-- GOAL OF THE EXERCISE --
Every record below should appear in your answer, copied exactly.

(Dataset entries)
*-*-*
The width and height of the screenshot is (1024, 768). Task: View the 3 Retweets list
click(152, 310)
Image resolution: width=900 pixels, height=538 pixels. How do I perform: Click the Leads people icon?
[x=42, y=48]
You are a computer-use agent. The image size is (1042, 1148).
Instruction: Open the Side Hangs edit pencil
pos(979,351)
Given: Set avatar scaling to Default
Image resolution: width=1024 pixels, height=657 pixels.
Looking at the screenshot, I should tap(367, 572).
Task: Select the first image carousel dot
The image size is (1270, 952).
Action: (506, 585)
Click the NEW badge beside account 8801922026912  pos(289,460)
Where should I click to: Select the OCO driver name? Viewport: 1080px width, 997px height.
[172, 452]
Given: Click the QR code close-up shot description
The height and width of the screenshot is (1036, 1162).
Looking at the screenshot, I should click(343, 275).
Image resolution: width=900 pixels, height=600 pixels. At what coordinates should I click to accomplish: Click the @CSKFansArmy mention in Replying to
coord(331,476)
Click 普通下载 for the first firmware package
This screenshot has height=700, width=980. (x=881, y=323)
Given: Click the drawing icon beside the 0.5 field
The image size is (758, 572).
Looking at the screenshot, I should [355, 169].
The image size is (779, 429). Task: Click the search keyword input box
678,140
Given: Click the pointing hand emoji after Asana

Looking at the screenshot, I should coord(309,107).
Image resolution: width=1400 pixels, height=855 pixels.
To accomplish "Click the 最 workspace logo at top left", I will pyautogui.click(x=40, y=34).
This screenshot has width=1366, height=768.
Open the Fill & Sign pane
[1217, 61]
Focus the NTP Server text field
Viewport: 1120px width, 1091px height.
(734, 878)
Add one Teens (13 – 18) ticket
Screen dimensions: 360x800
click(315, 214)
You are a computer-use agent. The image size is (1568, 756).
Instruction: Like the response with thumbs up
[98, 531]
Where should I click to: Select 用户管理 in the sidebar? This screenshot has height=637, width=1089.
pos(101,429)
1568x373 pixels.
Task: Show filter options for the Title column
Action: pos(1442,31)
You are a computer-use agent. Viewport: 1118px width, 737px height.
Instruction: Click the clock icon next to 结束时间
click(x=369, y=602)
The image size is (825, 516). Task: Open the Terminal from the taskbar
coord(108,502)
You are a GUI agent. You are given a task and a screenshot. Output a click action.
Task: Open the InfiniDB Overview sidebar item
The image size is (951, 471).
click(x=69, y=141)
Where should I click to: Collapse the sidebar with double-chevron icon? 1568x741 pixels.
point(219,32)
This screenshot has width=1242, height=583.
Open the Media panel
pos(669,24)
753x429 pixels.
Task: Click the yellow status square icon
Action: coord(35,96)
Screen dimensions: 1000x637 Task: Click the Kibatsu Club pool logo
*-*-*
-- RESULT OF THIS EXERCISE --
The width and height of the screenshot is (1024, 768). Task: View the 3 Retweets list
click(152, 310)
Image resolution: width=900 pixels, height=538 pixels. How do I perform: Click the Leads people icon?
[x=42, y=48]
You are a computer-use agent. The image size is (1042, 1148).
Instruction: Open the Side Hangs edit pencil
pos(979,351)
Given: Set avatar scaling to Default
Image resolution: width=1024 pixels, height=657 pixels.
Looking at the screenshot, I should tap(367, 572).
Task: Select the first image carousel dot
The image size is (1270, 952).
Action: (506, 585)
Click the NEW badge beside account 8801922026912  pos(289,460)
Where should I click to: Select the OCO driver name? Viewport: 1080px width, 997px height.
[172, 452]
Given: Click the QR code close-up shot description
The height and width of the screenshot is (1036, 1162).
Looking at the screenshot, I should click(343, 275).
Image resolution: width=900 pixels, height=600 pixels. At what coordinates should I click to accomplish: Click the @CSKFansArmy mention in Replying to
coord(331,476)
Click 普通下载 for the first firmware package
This screenshot has height=700, width=980. (x=881, y=323)
Given: Click the drawing icon beside the 0.5 field
The image size is (758, 572).
Looking at the screenshot, I should [355, 169].
The image size is (779, 429). Task: Click the search keyword input box
678,140
Given: Click the pointing hand emoji after Asana

Looking at the screenshot, I should coord(309,107).
Image resolution: width=1400 pixels, height=855 pixels.
To accomplish "Click the 最 workspace logo at top left", I will pyautogui.click(x=40, y=34).
This screenshot has width=1366, height=768.
Open the Fill & Sign pane
[1217, 61]
Focus the NTP Server text field
Viewport: 1120px width, 1091px height.
(734, 878)
Add one Teens (13 – 18) ticket
Screen dimensions: 360x800
click(315, 214)
You are a computer-use agent. The image size is (1568, 756).
Instruction: Like the response with thumbs up
[98, 531]
Where should I click to: Select 用户管理 in the sidebar? This screenshot has height=637, width=1089.
pos(101,429)
1568x373 pixels.
Task: Show filter options for the Title column
Action: pos(1442,31)
You are a computer-use agent. Viewport: 1118px width, 737px height.
Instruction: Click the clock icon next to 结束时间
click(x=369, y=602)
The image size is (825, 516). Task: Open the Terminal from the taskbar
coord(108,502)
You are a GUI agent. You are given a task and a screenshot. Output a click action.
Task: Open the InfiniDB Overview sidebar item
The image size is (951, 471).
click(x=69, y=141)
Where should I click to: Collapse the sidebar with double-chevron icon? 1568x741 pixels.
point(219,32)
This screenshot has width=1242, height=583.
Open the Media panel
pos(669,24)
753x429 pixels.
Task: Click the yellow status square icon
Action: coord(35,96)
Screen dimensions: 1000x637 Task: Click the Kibatsu Club pool logo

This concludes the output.